I want to add gradient accumulation feature to my DDP + amp training program for constant batch size when training large models. The model is wrapped by torch.nn.parallel.DistributedDataParallel
.
Refer to
- 2nd case of albanD’s reply;
- pytorch document of amp working with gradient accumulation,
I implemented my code like
optimizer = torch.optim.AdamW(model.parameters(), args.lr,weight_decay=args.weight_decay)

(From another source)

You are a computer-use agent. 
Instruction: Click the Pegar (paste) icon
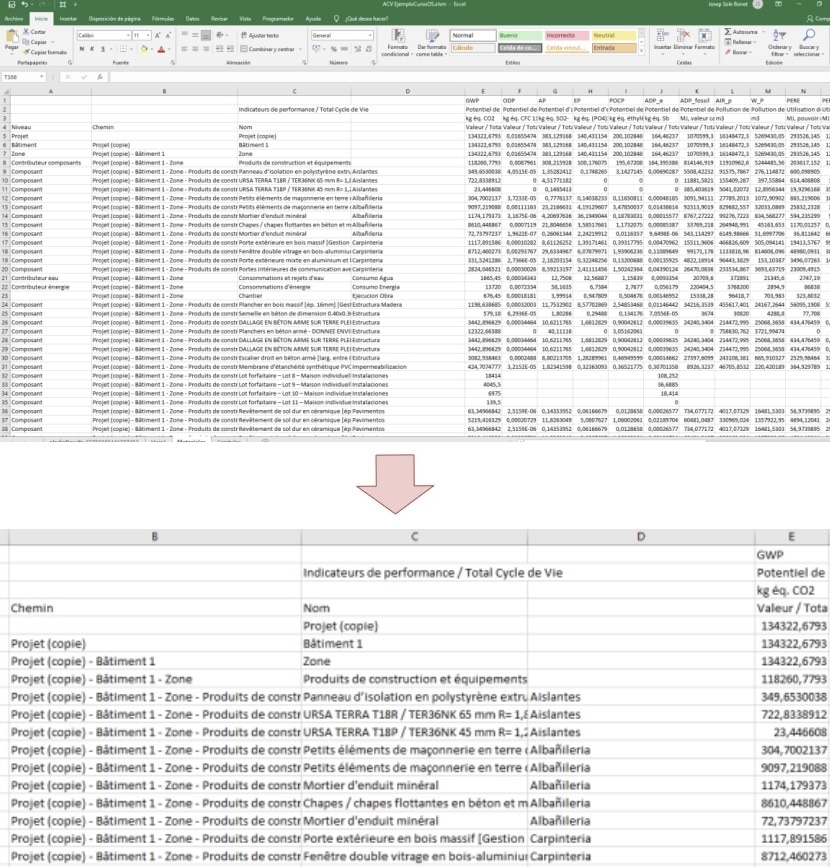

for i, input in enumerate(train_loader):
with torch.cuda.amp.autocast(True):
loss = model(input) / iters_to_accumulate # Normalize our loss (if averaged). See https://gist.github.com/thomwolf/ac7a7da6b1888c2eeac8ac8b9b05d3d3#file-gradient_accumulation-py-L5.
scaler.scale(loss).backward()
if (i+1) % iters_to_accumulate == 0: # Wait for several backward steps
optimizer.step() # Now we can do an optimizer step
scaler.step(optimizer)
scaler.update()
optimizer.zero_grad() # Reset gradients tensors only if we have done a step. See https://gist.github.com/thomwolf/ac7a7da6b1888c2eeac8ac8b9b05d3d3?permalink_comment_id=2921188#gistcomment-2921188. And https://pytorch.org/docs/stable/notes/amp_examples.html#gradient-accumulation.
The losses turn out to be NaN
since second iteration (when i==1).
But When I comment out line optimizer.step()
, everything works like a charm.
Later, I found that in both
BramVanroy’s thread, and
pytorch document of amp working with gradient accumulation
optimizer.step()
is not called intentionally.
My question is, should optimizer.step()
be called in my case?
If yes, how to solve the NaN
loss problem.
If not, why? and would it influence the performance of the model?